Naples, Offense giving up the ball and turnovers does suffocate defenses. Think about it. Your defense comes up with a great stop and then your offense comes on the field only to turn the ball over. It kills your momentum and now your tired defense has to come back on the field to try and make another stop. That deflates your defense both mentally and physically. Do you realize that 49% of all the points scored on us this year have come after a turnover or missed field goal. Our Defense isn’t great by any means but they are good enough to win games if our offense would just quit turning the ball over. If you take away all the turnovers and points scored after, we would be 2-2 or even 3-1 right now. You cant turn the ball over 3 times a game and expect a defense with very little talent to hold the other team to under 21 points. If you seriously believe offensive turnovers don’t deflate and suffocate defenses, then you don’t know much about football. This isn’t the good old days when half our defensive starters were probowlers and our offense could turn the ball over 3 times and we would still win. This is 2016 where we have invested many early draft picks on our offense and the defense is our weak link. When your strengths (offense) aren’t playing well and turning the ball over multiple times a game then it causes your weakness (defense) to look even more weak. Did anyone really expect our defense to be great this year. Think about the last 4 drafts not including this year. 75% of players taken by the Bucs since 2012 have been offensive players not counting this year. And of the 3 players on defense we did draft in the first 3 rounds (Barron, David,and Banks), only David has been great. With that lack of talent your going to be average. We have enough talent on this team to win 6-8 games this year if everyone plays to there talent level. The problem is our offense holds 75% of the talent compared to 25% that our defense has. Our defense is playing at or above there talent level and our offense isn’t.

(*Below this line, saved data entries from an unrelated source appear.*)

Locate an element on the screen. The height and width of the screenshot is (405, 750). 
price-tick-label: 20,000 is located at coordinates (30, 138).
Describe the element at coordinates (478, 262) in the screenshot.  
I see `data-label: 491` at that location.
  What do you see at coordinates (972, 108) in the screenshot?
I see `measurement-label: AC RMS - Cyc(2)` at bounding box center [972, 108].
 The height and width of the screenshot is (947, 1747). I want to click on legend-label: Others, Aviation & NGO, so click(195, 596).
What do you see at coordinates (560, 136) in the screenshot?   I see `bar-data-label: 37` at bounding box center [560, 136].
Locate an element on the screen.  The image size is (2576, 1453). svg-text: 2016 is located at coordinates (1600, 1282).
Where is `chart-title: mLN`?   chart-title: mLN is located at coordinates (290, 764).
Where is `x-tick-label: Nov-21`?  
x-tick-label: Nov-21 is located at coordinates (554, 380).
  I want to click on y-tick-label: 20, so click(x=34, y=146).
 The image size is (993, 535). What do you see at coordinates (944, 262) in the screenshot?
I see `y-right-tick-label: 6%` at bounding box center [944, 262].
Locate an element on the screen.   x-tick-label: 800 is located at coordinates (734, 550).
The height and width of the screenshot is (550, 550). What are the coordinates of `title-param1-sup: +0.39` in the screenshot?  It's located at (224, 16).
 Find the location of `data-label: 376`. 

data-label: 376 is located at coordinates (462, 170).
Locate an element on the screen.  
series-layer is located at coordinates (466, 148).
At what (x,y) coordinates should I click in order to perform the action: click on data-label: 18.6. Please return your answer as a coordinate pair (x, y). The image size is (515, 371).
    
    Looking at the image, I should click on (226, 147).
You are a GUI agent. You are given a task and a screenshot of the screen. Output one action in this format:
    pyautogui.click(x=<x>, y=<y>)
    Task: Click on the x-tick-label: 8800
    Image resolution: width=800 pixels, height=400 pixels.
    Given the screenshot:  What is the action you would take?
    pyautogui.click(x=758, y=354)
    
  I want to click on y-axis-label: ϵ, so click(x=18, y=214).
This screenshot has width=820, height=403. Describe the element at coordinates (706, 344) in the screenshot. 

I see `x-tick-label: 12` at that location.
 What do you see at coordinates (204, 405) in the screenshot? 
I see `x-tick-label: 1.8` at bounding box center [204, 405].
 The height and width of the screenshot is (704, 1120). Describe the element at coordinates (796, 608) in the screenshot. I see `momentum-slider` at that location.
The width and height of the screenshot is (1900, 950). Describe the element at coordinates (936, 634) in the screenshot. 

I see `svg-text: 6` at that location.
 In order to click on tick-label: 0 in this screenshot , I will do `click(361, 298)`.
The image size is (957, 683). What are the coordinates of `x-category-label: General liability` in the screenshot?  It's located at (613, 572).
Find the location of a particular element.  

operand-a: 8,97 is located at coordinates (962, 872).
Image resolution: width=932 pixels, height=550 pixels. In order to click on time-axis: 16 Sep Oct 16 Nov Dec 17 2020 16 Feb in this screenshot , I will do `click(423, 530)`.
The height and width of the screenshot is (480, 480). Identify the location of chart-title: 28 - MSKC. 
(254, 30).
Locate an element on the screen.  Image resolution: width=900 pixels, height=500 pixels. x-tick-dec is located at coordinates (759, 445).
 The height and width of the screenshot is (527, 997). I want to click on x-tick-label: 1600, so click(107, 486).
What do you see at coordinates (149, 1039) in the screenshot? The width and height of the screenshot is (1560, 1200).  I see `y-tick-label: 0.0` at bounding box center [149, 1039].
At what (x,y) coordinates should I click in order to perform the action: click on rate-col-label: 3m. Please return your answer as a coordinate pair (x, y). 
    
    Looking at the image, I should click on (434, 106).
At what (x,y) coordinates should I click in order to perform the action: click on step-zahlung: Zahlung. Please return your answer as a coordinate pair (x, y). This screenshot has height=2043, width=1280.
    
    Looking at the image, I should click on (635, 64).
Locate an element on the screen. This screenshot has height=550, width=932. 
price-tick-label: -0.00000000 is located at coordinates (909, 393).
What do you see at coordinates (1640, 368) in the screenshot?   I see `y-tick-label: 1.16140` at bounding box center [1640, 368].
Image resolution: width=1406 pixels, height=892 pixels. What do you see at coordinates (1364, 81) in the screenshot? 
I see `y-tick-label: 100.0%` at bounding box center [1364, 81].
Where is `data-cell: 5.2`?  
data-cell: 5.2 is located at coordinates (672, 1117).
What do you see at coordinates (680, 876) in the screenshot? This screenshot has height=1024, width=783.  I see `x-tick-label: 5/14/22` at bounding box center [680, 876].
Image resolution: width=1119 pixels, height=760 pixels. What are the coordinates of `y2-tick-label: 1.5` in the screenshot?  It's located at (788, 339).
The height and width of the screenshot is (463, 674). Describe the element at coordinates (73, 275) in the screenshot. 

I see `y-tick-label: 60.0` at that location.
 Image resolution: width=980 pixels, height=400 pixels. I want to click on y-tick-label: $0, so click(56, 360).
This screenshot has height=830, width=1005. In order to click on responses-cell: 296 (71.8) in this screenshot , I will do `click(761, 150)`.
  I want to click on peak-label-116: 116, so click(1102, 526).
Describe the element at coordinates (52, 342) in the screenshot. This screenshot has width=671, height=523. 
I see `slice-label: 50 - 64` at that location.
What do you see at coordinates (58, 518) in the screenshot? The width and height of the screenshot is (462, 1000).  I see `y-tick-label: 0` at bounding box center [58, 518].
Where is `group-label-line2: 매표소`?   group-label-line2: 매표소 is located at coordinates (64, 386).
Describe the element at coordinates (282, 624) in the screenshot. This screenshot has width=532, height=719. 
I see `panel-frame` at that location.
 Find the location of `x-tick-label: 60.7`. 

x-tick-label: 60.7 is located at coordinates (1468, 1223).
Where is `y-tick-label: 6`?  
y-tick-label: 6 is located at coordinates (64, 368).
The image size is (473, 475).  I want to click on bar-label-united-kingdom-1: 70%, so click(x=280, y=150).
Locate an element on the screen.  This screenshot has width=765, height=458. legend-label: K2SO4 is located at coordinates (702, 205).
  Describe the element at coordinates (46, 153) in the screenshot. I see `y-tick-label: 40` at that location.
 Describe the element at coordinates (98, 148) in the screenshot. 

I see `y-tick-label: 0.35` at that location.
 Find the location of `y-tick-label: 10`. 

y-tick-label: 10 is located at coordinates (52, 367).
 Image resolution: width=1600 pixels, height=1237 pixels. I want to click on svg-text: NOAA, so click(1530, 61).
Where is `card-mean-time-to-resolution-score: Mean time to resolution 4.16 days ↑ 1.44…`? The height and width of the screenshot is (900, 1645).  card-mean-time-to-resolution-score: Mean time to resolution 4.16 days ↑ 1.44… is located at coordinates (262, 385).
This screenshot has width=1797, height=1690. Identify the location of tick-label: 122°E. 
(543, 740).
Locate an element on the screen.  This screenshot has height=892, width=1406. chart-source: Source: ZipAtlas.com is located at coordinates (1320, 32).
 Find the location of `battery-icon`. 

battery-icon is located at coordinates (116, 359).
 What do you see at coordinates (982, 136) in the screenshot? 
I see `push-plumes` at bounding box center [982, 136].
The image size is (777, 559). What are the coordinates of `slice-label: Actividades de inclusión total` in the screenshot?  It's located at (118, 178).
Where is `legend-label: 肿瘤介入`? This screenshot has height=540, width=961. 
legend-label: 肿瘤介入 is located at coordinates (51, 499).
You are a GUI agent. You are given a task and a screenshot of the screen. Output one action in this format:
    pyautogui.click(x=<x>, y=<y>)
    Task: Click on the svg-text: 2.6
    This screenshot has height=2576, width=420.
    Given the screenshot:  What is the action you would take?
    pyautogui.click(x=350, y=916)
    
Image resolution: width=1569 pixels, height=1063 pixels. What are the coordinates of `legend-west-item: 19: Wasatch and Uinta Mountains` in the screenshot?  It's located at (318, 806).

Our offense not playing to there talent level is causing our defense to look worse than it is.
The Offense and mainly Einston lost the game this week. Last week the defense was pathetic start to finish and we couldn’t win with 34 points at home? So what’s the point here? Each week it’s a different issue that kills us? Lol.
“Mistakes continue to wear out defense” might have been a slightly more accurate headline. Sims turnover was his own fault. He should know better than to dangle that football out there when he’s already being brought down by multiple tacklers. Not really mentioned is that the Broncos defense was so good that there weren’t really any opportunities for Winston to make good throws. If all your receivers are covered, you have four options: throw into tight coverage (Talib’s picks), scramble (Winston’s TD), take the sack (he took 5), or throw the ball away. ASJ would’ve helped. When he’s covered, he’s not really covered (just like Evans), because of his height and athletic ability. All our other receivers are possession-type guys with no breakaway speed or Jerry-Rice-type route-running prowess. They were covered all day, just like vs Arizona.
Defensively, the lack of McCoy, Ayers, and Jacquies Smith takes away the pass rush. Spence, Spence, McDonald, and Gholston don’t really have that in spades, although they occasionally break through. Howard Jones has the speed to sack if he’s unblocked, but has a hard time shaking loose from those offensive tackles. Talib was once our guy. We should have kept him, OBVIOUSLY. The Broncos QBs found big holes over the middle, particularly, which is the linebackers and safeties’ responsibility. Alexander, David, MacDougald, Conte, and Tandy covered poorly, were overloaded by too many receivers in their zones, or suffered from the lack of pass rush. Either way, those completions were way, way too easy to guys who were very wide open. Fatigue’s got a play a factor there, too. Too many 3-and-outs and turnovers for the offense. Way, way, too many.
You can’t overlook the fact that the Broncos just have way more talent and better strategies than the Bucs. It’s surprising that they were only favored by 3 points.